For press freedom by Sunanda Deshapriya
Stewart Bell, National Post
Published: Thursday, March 19, 2009
Vithyatharan Nadesapillai, the editor-in-chief of Uthayan and Sudar Oli newspapers, has been arrested and is being held for questioning in Sri Lanka.
MARKHAM, Ont. — Suba Nadesapillai has hardly slept for three weeks, not since the night he learned his younger brother, a prominent newspaper editor, had been forced into a white van in Sri Lanka.
Now, when night falls on his newly minted subdivision, Mr. Nadesapillai gets on the phone to Colombo, hoping to prevent his brother, Vithyatharan Nadesapillai, from becoming another casualty of Sri Lanka’s civil war.
“It’s a nightmare, actually,” said the Markham civil engineer, whose minivan sports Stop the Genocide bumper stickers, in protest of what he views as a government campaign against Sri Lanka’s ethnic Tamil minority.
Vithyatharan, 49, is editor-in-chief of the Uthayan and Sudar Oli newspapers, both staunch advocates of Tamil interests – which has made them targets for bombings, grenade and gun attacks as well as threats and police grillings.
Shortly after Vithyatharan was taken away on Feb. 26, police said he had been abducted but later confirmed he had been arrested for questioning about phone calls he made on Feb. 20, the night two Tamil Tigers rebel planes were shot down over Colombo.
Following the arrest, Defence Secretary Gotabaya Rajapaksa called Vithyatharan “a terrorist” during an interview with Dateline, a current affairs show on the Australian network SBS. “He’s involved in the recent air attacks,” the Defence Secretary said. “We have definite information on that.”
On Wednesday, a Sri Lankan court gave police permission to detain Vithyatharan another 90 days while they question him further.

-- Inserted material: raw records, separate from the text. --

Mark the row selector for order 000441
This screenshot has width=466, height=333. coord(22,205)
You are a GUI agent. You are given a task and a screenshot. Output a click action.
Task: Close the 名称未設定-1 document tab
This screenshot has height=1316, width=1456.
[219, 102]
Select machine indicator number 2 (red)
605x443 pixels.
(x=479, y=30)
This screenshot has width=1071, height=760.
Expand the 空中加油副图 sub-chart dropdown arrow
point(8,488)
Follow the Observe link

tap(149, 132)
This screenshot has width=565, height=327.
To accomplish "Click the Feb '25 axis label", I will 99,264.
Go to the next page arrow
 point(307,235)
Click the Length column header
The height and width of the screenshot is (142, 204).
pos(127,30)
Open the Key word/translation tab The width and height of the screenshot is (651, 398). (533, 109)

Reporters Without Borders issued a news release that day calling on the UN Human Rights Council to intervene.
Bandula Jayasekara, the Sri Lankan Consul General in Toronto, said the case remains under investigation and Vithyatharan will be released if he is cleared and charged if police find evidence of crimes. The fact that Vithyatharan is a journalist was irrelevant, he said. “Nobody is above the law.”

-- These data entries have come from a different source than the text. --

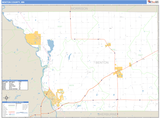Click the large BENTON label mid-map
The width and height of the screenshot is (160, 118).
[x=102, y=62]
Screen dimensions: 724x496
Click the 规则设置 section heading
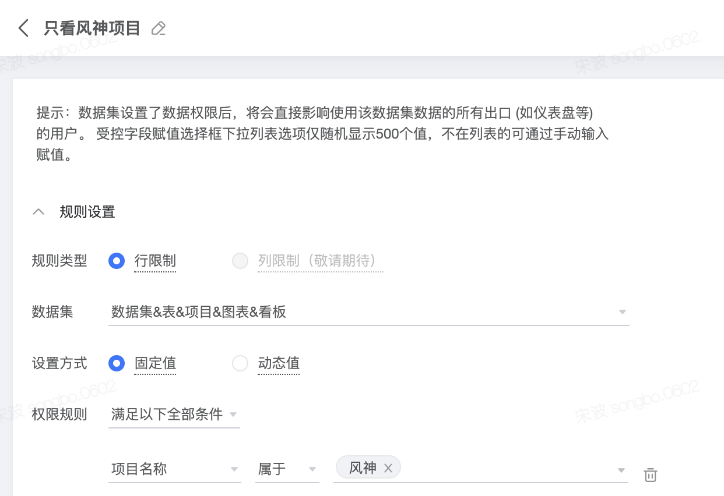click(x=87, y=212)
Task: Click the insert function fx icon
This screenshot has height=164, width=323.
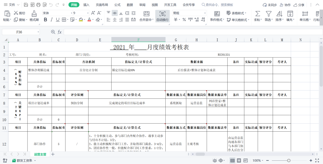Action: (60, 32)
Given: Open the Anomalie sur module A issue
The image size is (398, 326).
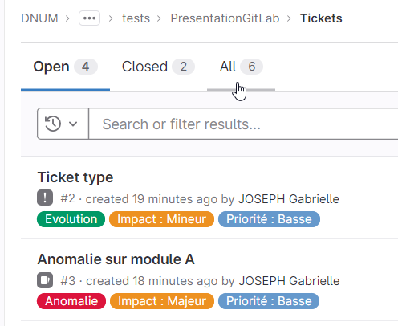Looking at the screenshot, I should coord(116,259).
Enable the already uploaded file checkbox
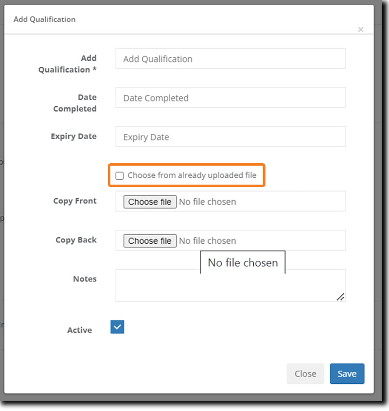This screenshot has width=389, height=411. pos(120,176)

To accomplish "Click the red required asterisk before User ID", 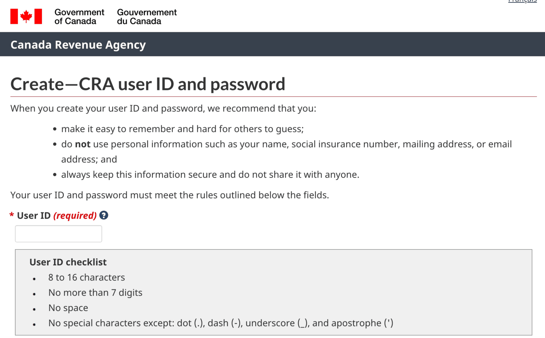I will pos(12,215).
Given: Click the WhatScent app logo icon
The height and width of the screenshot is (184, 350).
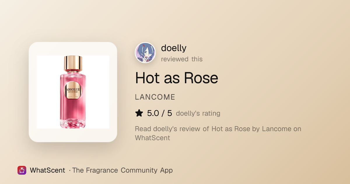Looking at the screenshot, I should click(x=22, y=170).
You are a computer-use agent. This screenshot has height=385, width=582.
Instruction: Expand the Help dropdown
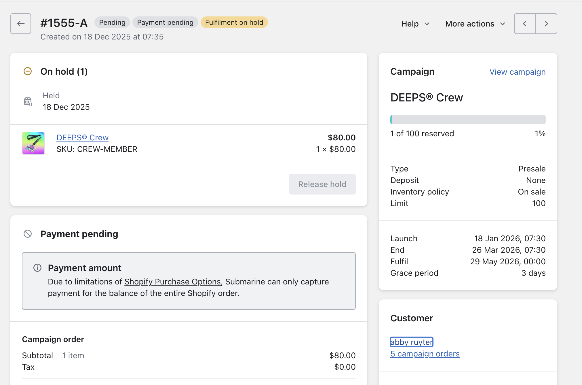415,24
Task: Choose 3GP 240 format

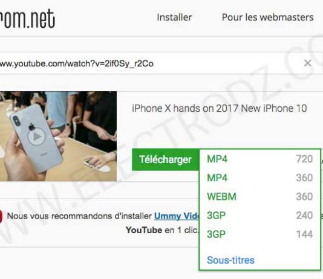Action: click(259, 216)
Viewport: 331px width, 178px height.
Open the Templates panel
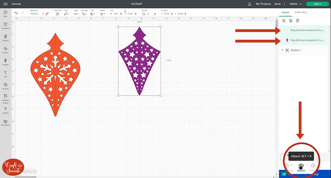(x=5, y=25)
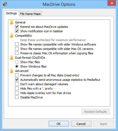The height and width of the screenshot is (131, 118).
Task: Click the Advanced folder icon
Action: coord(12,71)

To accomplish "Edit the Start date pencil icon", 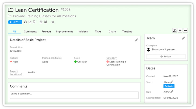I will click(x=172, y=82).
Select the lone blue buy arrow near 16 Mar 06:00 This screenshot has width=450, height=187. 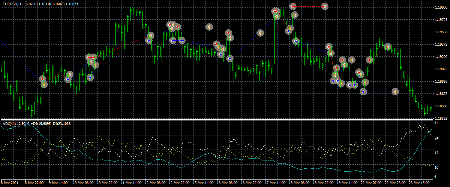(230, 58)
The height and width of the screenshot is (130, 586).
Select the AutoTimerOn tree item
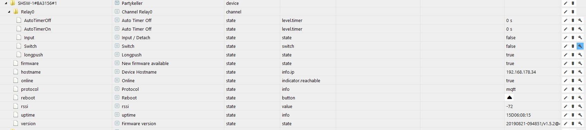(37, 29)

But Mr. Nadesapillai said the suspicions were the result of a police mistake. He said on the night of the rebel air raid, a friend was scheduled to arrive from France. When the Colombo airport closed due to the attack, Vithyatharan had called Paris to find out where the friend’s flight had been diverted.
Police listening in on Vithyatharan’s phone misread the discussion and suspected he was helping the rebel planes, he said. “They thought that they were talking in code words,” Mr. Nadesapillai said.
The editor is also accused of communicating with the spokesmen for the Tamil Tigers, which are banned in Sri Lanka, but his supporters say that as a journalist, Vithyatharan’s job was to talk to all sides and the phone calls are simply an excuse to silence a journalist who refused to toe the line.
On Monday, thousands of Sri Lankan Tamils demonstrated in downtown Toronto, some of them waving flags bearing the militaristic emblem of the Tamil Tigers, a banned terrorist group under Canadian law because of their frequent suicide bombings and their extortive fundraising methods in Toronto and Montreal. A smaller number held counter-demonstrations, holding banners that read: “Protect Canada! Stop the Tamil Tigers.”
Mr. Nadesapillai was among those who took part in the former protest. A few days later, he sat in his living room in Markham, his phone ringing constantly, and recalled how his brother started out in journalism in Jaffna, where he studied law and played goalkeeper for soccer clubs.
In 1985, Vithyatharan helped found Uthayan in Jaffna City. After a sister paper, Sudar Oli, was launched in Colombo in 2000, he moved south to run it, while still managing Uthayan from afar.
As the papers endured threats and attacks, Vithyatharan took to travelling only by motorcycle, reasoning that in a car he would be a sitting duck in the Colombo traffic.
Family and friends urged Vithyatharan to leave Sri Lanka. Norway apparently offered him refuge. But during a visit to Toronto last fall, Vithyatharan told friends to stop asking him to flee.
“If he wanted, he could have lived in any other country, but he preferred to stay there,” Mr. Nadesapillai said. He figured if he left, there would be nobody to publish news from a Tamil perspective. “He is a very determined person.”